It was the kind of late-summer day that you wanted to hold onto any way you could, a prospect made difficult by the fact that the days were getting shorter and the feeling of summer had faded away with the passing of Labor Day. That's something that will always stick with me: what a nice day it was.
By the afternoon of September 11, 2001, we needed a break from watching the constant television coverage that could provide no new details and instead simply replayed the horror. After leaving work early, we took our son over to our friends' house, so that he could play with their two boys, who were slightly older. We four adults sat outside watching them, not talking much, because really, what more could we say? I watched the kids and secretly hoped for some kind of a kid conflict, because I wanted to face a problem that I knew I could solve.
We all knew, I think, that our friend Chris was dead, but none of us came out and said it. The facts were, though, that Chris worked in the World Trade Center on the top floors, and while he was officially "missing," the only thing that would have kept him from getting home to his family, or at least calling them, would be that he was no longer alive.
But we held out hope, because it was the only thing we knew we could do.
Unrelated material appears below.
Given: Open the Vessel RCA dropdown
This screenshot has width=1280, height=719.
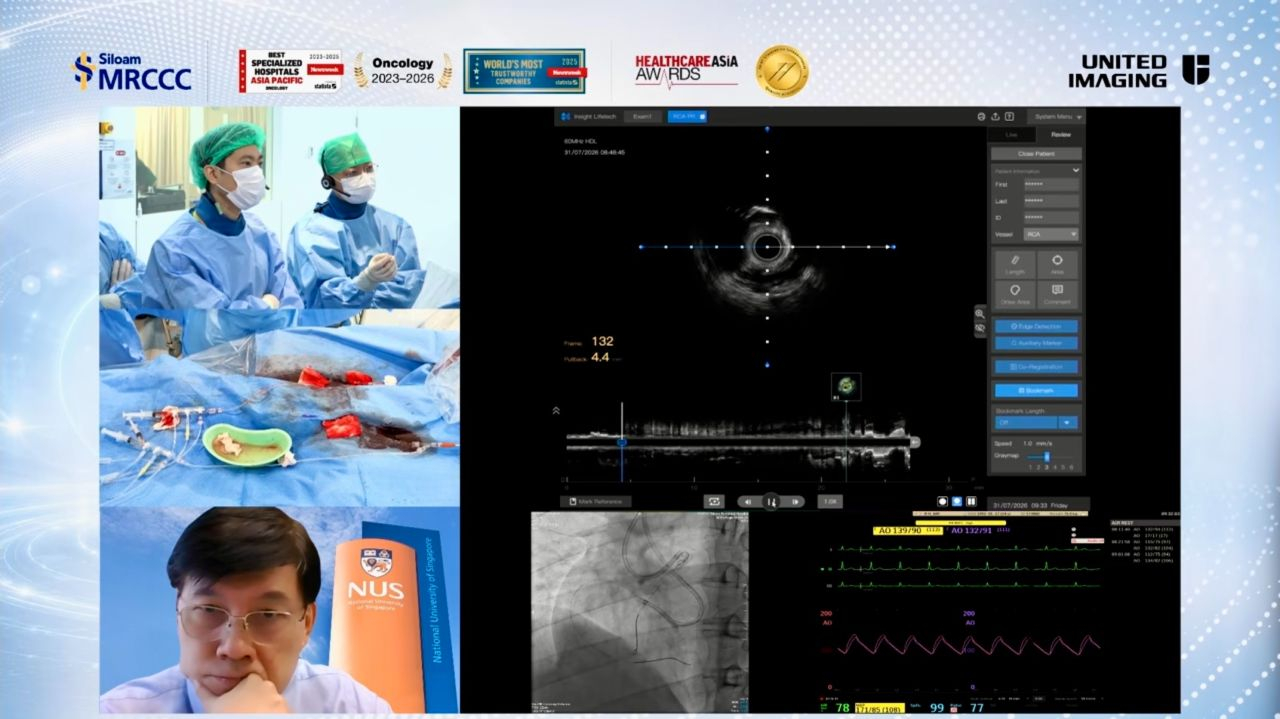Looking at the screenshot, I should 1051,234.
Everything else just seemed so meaningless.
And that's the image burned into my mind: four adults sitting outside on a brilliant September afternoon watching three children cavort in the safety of a fenced-in back yard. In the distance, only a dozen miles away or so, is Manhattan. In the next day or so, the smoke and smell of the fallen towers will waft across the river, but on this afternoon, the clear blue sky is relatively quiet, a rarity in an area with so many airports. Every once in a while, though, a fighter jet streaks overhead. Nobody knows what to say, nobody knows what to do, and nobody wants to be alone.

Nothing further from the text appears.